Finances in Retirement - Investments

Does Your Credit Score Matter When You’re Retired?

by Alli Thomas

Sep 15, 2022

Out of the many concerns that may cross your mind as you are approaching retirement, and one that you may not be considering, is your credit score. After all, retirees aren’t exactly known for taking out new loans or credit cards.

However, there are good reasons to maintain a solid credit score (or even to try to improve it) as you grow older. Here are a few things to consider:

Why You Should Leave Credit Lines Open

While many people aim to pay off as much debt as possible before or shortly after they retire, having zero debt — or at least no active credit lines — can significantly affect your credit score and ability to borrow in the future.

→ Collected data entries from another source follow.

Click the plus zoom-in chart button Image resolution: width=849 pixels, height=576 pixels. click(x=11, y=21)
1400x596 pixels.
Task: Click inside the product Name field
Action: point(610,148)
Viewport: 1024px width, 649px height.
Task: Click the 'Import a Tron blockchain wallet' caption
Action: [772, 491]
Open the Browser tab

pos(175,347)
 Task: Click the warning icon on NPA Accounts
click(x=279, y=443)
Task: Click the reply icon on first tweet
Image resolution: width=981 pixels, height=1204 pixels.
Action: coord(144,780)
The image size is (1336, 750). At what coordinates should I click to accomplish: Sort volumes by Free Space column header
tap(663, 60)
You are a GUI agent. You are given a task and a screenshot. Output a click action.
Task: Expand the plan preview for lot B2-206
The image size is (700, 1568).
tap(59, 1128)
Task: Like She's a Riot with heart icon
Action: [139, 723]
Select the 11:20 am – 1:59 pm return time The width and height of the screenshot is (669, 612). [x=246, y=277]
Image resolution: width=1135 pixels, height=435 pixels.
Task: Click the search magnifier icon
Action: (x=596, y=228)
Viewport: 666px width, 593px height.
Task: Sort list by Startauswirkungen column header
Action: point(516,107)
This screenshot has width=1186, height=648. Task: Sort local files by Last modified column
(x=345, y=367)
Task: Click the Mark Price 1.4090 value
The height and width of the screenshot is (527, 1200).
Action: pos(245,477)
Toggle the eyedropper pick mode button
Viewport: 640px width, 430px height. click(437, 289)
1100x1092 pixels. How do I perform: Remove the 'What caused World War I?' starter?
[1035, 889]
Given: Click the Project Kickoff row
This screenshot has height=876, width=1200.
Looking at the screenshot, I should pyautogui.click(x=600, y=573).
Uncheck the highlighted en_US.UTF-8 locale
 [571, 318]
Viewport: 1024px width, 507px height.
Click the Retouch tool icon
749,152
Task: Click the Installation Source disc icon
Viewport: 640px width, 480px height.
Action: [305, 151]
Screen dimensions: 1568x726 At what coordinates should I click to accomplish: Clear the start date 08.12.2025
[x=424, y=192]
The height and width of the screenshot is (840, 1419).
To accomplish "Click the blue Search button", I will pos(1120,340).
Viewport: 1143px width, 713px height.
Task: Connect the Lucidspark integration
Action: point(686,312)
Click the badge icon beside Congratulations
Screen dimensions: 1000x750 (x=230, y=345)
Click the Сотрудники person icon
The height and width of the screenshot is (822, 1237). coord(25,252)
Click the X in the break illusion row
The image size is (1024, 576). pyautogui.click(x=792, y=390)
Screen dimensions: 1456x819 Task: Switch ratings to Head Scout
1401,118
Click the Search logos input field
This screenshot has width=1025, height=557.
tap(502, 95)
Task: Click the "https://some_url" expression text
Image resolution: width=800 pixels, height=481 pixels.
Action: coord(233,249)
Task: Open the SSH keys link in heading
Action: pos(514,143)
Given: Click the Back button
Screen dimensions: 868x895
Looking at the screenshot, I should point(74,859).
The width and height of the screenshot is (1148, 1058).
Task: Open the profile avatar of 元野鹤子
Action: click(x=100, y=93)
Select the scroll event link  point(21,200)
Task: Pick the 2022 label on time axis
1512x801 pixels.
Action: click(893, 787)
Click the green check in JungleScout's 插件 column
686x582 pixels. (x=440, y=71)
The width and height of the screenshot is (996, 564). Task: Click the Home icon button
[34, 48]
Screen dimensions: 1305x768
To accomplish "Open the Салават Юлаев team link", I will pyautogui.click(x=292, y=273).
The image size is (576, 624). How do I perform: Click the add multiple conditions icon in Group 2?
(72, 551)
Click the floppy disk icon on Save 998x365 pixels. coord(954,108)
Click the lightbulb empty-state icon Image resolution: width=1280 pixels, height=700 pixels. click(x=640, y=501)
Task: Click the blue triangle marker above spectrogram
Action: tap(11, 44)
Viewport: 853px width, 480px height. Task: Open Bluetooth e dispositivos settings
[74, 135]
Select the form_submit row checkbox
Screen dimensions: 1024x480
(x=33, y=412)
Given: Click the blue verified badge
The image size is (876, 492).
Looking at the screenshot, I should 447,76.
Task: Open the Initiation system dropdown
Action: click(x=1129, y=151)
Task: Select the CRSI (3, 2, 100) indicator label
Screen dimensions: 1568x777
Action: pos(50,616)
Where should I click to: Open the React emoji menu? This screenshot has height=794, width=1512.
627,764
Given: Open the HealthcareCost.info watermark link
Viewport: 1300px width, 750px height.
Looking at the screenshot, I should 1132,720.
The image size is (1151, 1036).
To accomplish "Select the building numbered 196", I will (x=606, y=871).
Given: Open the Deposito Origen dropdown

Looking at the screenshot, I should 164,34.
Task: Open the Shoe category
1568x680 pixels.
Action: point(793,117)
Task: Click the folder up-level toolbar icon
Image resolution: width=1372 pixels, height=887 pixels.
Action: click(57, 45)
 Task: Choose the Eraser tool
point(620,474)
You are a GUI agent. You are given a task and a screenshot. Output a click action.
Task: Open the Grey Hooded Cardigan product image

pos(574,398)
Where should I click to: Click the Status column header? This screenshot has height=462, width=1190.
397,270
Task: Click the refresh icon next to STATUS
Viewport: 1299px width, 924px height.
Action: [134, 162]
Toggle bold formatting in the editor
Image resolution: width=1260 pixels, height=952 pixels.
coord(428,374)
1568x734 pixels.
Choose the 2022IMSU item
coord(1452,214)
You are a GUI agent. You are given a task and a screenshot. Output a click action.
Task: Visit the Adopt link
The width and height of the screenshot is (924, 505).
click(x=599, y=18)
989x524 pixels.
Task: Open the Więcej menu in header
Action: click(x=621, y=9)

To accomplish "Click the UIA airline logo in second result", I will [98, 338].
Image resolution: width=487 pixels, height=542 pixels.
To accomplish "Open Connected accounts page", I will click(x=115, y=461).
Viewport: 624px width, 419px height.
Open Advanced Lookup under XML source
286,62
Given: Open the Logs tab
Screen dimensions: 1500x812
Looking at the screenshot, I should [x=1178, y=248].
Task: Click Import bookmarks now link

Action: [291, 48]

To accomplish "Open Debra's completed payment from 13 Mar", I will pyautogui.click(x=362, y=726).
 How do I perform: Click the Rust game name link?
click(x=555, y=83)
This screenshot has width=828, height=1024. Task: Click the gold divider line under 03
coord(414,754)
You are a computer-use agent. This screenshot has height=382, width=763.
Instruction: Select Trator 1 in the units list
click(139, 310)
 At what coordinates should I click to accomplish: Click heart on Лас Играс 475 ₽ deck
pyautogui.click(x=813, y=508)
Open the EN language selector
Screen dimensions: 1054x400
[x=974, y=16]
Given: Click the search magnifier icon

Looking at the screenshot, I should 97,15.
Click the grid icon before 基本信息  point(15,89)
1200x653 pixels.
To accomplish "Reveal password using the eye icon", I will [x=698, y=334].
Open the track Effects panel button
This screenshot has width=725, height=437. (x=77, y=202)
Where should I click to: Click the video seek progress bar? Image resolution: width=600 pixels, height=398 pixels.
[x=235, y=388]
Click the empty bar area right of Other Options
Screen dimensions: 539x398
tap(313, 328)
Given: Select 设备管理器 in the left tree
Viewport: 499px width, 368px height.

Should you need to borrow money but your mortgage and other loans have long been paid off, you may have trouble qualifying due to how credit scores are calculated. This is one of the reasons why deciding whether to pay off your mortgage before you retire can be challenging

FICO, the data analytics company behind the famous score, provides consumer credit scores to lenders to help them determine how much credit they should extend to an applicant. FICO requires that your credit report shows activity at least once every six months to assign you a credit score. Additionally, the credit line must be at least six months old to qualify for scoring. If you haven’t had any activity on your credit report for years, establishing new credit may be difficult – in some cases, almost like starting from scratch.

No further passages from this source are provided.